After fitting the model.tar.gz atrifact contains: vectors.txt which corresponds to WI; and the binary model.bin for hosting
Does anyone know if it's posisble to acess the WO matrix if using blazingtext?
How can I access output embedding(output vector) in gensim word2vec?
Thanks in advance
From a quick glance through the BlazingText docs & examples notebooks, I don't see Amazon choosing to expose any access to the 'output' vector weights, nor any examples which indirectly reveal where they might be.
They might be encoded somewhere in the vectors.bin
, but there seem to be no docs of that format. If the source code for BlazingText (or even a few key parts were available, it might be straightforward to figure out if (& where) those get stored... but it seems no source code is available.

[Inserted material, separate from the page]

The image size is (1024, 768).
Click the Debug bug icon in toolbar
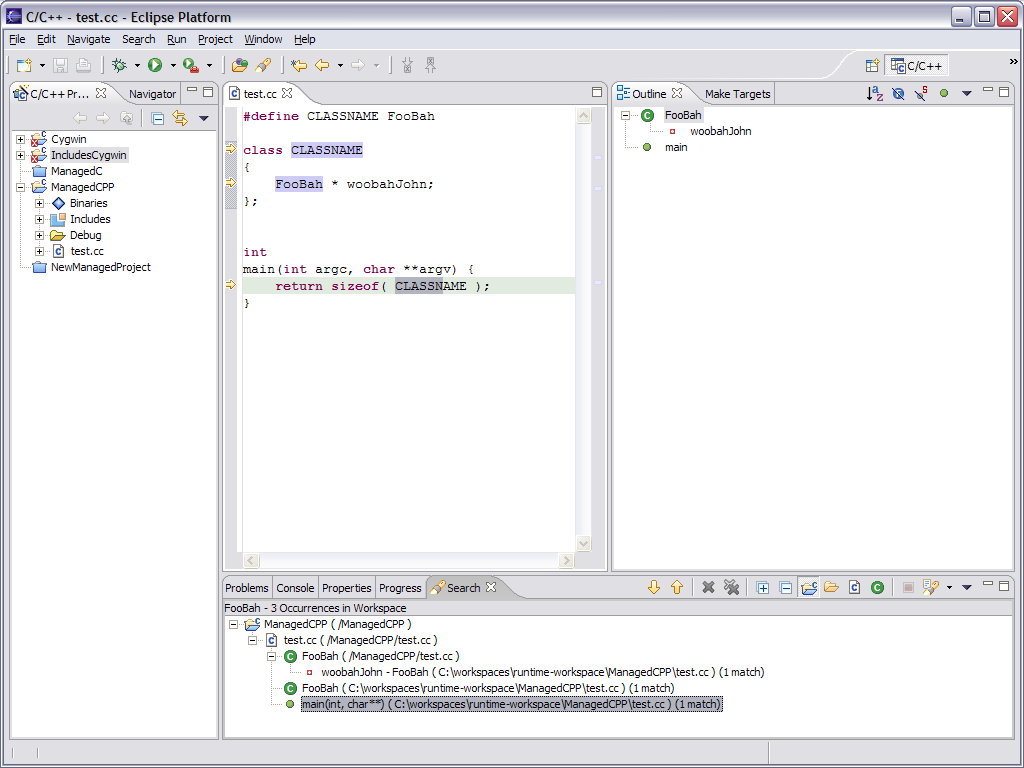point(119,66)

So it may be the case that only Amazon engineers with proprietary info can answer that question.
Are you sure you need to use Amazon's BlazingText rather than some better-documented, source-available alternate implementation?
Its main benefit seems to be training speed, which may only be decisive for extra-large training sets, or situations where short-lag reindexing occurs regularly. (In cases where some large historic corpus is used for training once, then the vectors used for many downstream purposes, a one-time training session that runs "over lunch" or "overnight" is often fast enough.)